Tuesday, July 27, 2010

A Warm, Fuzzy Day with Cabot

(The Cabot Community Picnic, Montrose Area High School, August 14, 10 a.m.-2 p.m.)

Corporate Big Brother loves you. Or just has really bad taste. But in a gesture right out of George Orwell’s 1984, Cabot invites us all to a community picnic. Can this be Cabot, the company behind the environmental screw-ups poisoning PA daily? The very same. Cabot? Community? The two words blink across the page at each other in disbelief.

See, a friend of mine with years of Hazmat safety experience—even gigs with the good ol’ gas boys of Oklahoma and Texas (the same types swarming here)—told a curious yarn about Cabot. Currently unemployed, he drove hours to drop his resume at a local Cabot office. On entering, he said he’d picked up a serious vibe of “We don’t like yer kind ’round here, boy.” He just wasn’t sure if they meant Yankees, local guys—or safety men.

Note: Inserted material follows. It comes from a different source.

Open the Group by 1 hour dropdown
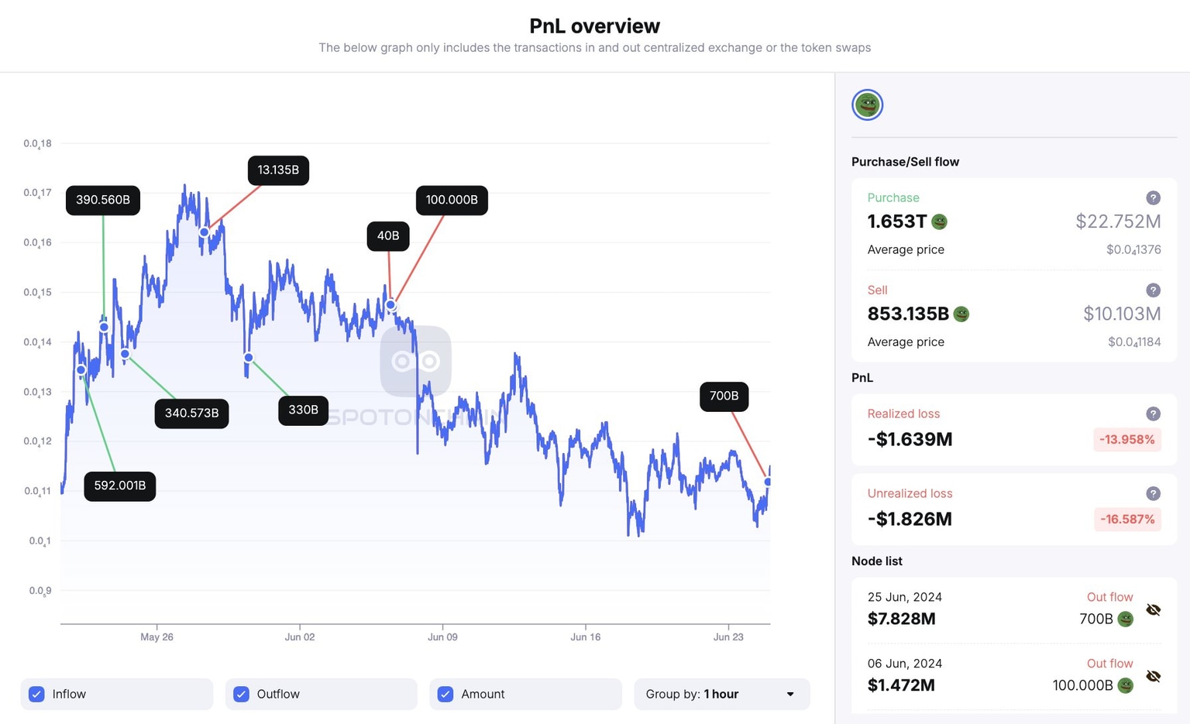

Talk of good ol’ boys suggests another tale. After the War Between the States, we Yanks blew off Honest Abe’s plan to “bind up wounds,” and what goes around comes around. But mark my word, Scarlett, these nomads—these “reverse carpetbaggers”—aren’t flowers of Southern chivalry. No, Gone with the Wind is the wrong movie here; we’re talking Deliverance. Certain crew members have flashed guns at complaining landowners—not owners under contract, but neighbors griping of trespass. A pickup with Texas plates swerved to nearly hit me as I expressed (with my middle finger, for a keepsake photo) my free citizen's views on a fracking tower. A small hotel owner’s lovely Victorian rooms were drunkenly smashed when she refused to slash her price. All besides the usual DUIs, fistfights, meth abuse,and rape.

To be fair, these aren’t all Cabot people (the pickup guy was Chief), just the vagrant "roughnecks" gas drillers hire. Probably it’s not a Southern thing, but an “invading army” thing; people with no stake in a community aren’t prone to behave well when faced with long hours of boredom and discomfort laced with moments of sheer terror. Hiring local people might help. But naw, they’d never think of that—except for ex-cons and dropouts. Probably to serve as role models.

Cabot, like other drillers, is deaf to gripes about these problems. Once you’ve bought state houses and lawyers out the wazoo, PR mustn’t matter much. Or perhaps to fix things in Texas, y'all just throw a big barbecue.